## EXERCISE DETAILS
Recast every line of the rows below as a JSON list of strings, one string per line, skipping blank lines.

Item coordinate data
· · · · ·

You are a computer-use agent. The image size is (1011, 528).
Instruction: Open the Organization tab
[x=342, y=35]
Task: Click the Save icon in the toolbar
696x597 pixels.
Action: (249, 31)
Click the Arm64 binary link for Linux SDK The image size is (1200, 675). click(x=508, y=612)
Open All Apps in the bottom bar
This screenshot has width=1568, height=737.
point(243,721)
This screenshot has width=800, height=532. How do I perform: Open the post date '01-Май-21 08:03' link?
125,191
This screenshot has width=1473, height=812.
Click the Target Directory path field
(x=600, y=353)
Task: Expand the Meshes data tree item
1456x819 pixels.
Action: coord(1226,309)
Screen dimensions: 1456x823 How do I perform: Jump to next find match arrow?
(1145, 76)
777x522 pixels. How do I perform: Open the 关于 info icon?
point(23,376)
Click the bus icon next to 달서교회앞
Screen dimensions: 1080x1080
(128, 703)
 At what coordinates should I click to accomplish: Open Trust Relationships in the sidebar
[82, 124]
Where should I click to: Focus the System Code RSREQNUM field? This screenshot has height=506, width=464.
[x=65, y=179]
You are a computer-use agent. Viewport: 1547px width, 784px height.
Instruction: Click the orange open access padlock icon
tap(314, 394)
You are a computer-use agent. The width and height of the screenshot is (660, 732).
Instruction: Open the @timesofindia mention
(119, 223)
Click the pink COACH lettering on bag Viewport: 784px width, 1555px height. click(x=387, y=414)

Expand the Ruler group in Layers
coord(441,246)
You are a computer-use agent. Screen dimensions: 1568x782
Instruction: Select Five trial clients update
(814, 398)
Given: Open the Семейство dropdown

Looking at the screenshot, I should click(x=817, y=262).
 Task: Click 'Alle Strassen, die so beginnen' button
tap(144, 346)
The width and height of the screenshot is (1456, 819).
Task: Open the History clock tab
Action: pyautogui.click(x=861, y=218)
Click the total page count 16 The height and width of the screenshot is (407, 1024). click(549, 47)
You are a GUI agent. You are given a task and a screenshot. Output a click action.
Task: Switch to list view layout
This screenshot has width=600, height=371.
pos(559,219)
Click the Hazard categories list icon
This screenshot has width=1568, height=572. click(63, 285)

· · · · ·

## THE OUTPUT
[
  "You are a computer-use agent. The image size is (1011, 528).",
  "Instruction: Open the Organization tab",
  "[x=342, y=35]",
  "Task: Click the Save icon in the toolbar",
  "696x597 pixels.",
  "Action: (249, 31)",
  "Click the Arm64 binary link for Linux SDK The image size is (1200, 675). click(x=508, y=612)",
  "Open All Apps in the bottom bar",
  "This screenshot has width=1568, height=737.",
  "point(243,721)",
  "This screenshot has width=800, height=532. How do I perform: Open the post date '01-Май-21 08:03' link?",
  "125,191",
  "This screenshot has width=1473, height=812.",
  "Click the Target Directory path field",
  "(x=600, y=353)",
  "Task: Expand the Meshes data tree item",
  "1456x819 pixels.",
  "Action: coord(1226,309)",
  "Screen dimensions: 1456x823 How do I perform: Jump to next find match arrow?",
  "(1145, 76)",
  "777x522 pixels. How do I perform: Open the 关于 info icon?",
  "point(23,376)",
  "Click the bus icon next to 달서교회앞",
  "Screen dimensions: 1080x1080",
  "(128, 703)",
  " At what coordinates should I click to accomplish: Open Trust Relationships in the sidebar",
  "[82, 124]",
  "Where should I click to: Focus the System Code RSREQNUM field? This screenshot has height=506, width=464.",
  "[x=65, y=179]",
  "You are a computer-use agent. Viewport: 1547px width, 784px height.",
  "Instruction: Click the orange open access padlock icon",
  "tap(314, 394)",
  "You are a computer-use agent. The width and height of the screenshot is (660, 732).",
  "Instruction: Open the @timesofindia mention",
  "(119, 223)",
  "Click the pink COACH lettering on bag Viewport: 784px width, 1555px height. click(x=387, y=414)",
  "Expand the Ruler group in Layers",
  "coord(441,246)",
  "You are a computer-use agent. Screen dimensions: 1568x782",
  "Instruction: Select Five trial clients update",
  "(814, 398)",
  "Given: Open the Семейство dropdown",
  "Looking at the screenshot, I should click(x=817, y=262).",
  " Task: Click 'Alle Strassen, die so beginnen' button",
  "tap(144, 346)",
  "The width and height of the screenshot is (1456, 819).",
  "Task: Open the History clock tab",
  "Action: pyautogui.click(x=861, y=218)",
  "Click the total page count 16 The height and width of the screenshot is (407, 1024). click(549, 47)",
  "You are a GUI agent. You are given a task and a screenshot. Output a click action.",
  "Task: Switch to list view layout",
  "This screenshot has width=600, height=371.",
  "pos(559,219)",
  "Click the Hazard categories list icon",
  "This screenshot has width=1568, height=572. click(63, 285)"
]